Number of edges for a graph with $|V|=10$ and $c(G)=2$ $G$ is a graph with $|V|=10$ and $c(G)=2$. I am suppose to show that $8 \leq |E| \leq 36$, but I am not sure why a cycle would impose such restrictions on the number of edges.
So far the exercises have been assuming $G$ is simple, but since we have a cycle graph then I suppose not. Maybe the cycle graph is disconnected from the rest of $G$? Then the rest of the $10-2=8$ vertices have degree at most $8-1=7$. But then there would be at most $7\cdot 8 + 2 = 56+2 = 58$ total edges which breaks the upperbound given in the problem.
Can anyone offer advice?
--
SOLVED I don't know how to close this post, but apparently $c(G)$ means connected components. Hence if $c(G)=2$ then |E| would range from C(5,2)+C(5,2) = 20 to C(1,2) + C(9,2) = 36.

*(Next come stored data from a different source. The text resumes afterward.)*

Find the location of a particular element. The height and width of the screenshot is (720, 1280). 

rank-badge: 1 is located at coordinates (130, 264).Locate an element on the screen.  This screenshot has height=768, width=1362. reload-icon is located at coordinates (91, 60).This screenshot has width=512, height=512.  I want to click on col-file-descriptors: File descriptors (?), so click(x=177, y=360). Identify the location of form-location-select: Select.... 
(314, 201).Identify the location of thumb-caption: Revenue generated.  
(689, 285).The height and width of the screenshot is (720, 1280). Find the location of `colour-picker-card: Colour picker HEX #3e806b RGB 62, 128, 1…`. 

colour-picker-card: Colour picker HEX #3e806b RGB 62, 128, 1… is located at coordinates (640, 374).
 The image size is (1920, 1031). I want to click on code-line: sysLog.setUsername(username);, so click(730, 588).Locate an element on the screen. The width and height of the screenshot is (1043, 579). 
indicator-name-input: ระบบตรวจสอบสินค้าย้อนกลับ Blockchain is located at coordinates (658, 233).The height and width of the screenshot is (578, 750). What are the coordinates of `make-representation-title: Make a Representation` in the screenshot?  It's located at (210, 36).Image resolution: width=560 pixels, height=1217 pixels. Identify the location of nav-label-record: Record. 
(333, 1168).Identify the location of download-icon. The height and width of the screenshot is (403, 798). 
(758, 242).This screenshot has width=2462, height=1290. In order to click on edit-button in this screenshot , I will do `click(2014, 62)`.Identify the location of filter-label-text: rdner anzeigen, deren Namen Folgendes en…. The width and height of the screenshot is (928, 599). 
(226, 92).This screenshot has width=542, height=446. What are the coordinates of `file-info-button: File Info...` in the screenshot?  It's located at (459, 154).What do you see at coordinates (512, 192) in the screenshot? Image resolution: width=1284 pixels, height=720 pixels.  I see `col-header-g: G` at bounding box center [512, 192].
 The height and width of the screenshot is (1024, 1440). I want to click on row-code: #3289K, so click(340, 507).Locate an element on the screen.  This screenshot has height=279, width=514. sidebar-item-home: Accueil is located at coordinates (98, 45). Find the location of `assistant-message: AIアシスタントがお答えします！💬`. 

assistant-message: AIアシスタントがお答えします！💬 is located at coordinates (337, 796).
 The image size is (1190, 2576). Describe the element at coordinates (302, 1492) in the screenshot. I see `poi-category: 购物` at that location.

 A: For $G$ having 10 vertices and 2 components, $|E|=8$ is achieved by $Q=P_5+P_5$, the disjoint union of two 5-vertex path graphs. $|E|=36$ is achieved by $R=K_9+K_1$, the disjoint union of the 9-vertex complete graph and a single vertex. All numbers of edges between these two bounds can be achieved by deleting edges from $R$ or adding edges to $Q$.
To show that $|E|<8$ is not possible, note that adding an edge decreases the number of connected components by at most one. Starting from a graph $\overline{K_{10}}$ with ten vertices but no edges (and hence ten components), the least number of components we can get after adding seven edges is $10-7=3>2$, so no $G$ can have seven or fewer edges.
$|E|>36$ is also not possible because disconnecting the complete graph $K_{10}$ of 45 edges requires the removal of at least a complete bipartite graph $S=K_{p,10-p}$. The least number of edges $S$ can have is nine, corresponding to $p=1,9$, but it implies that $e(G)\le36$.
We have thus shown rigorously that $8\le|E|\le36$ for a $G$ with the given properties.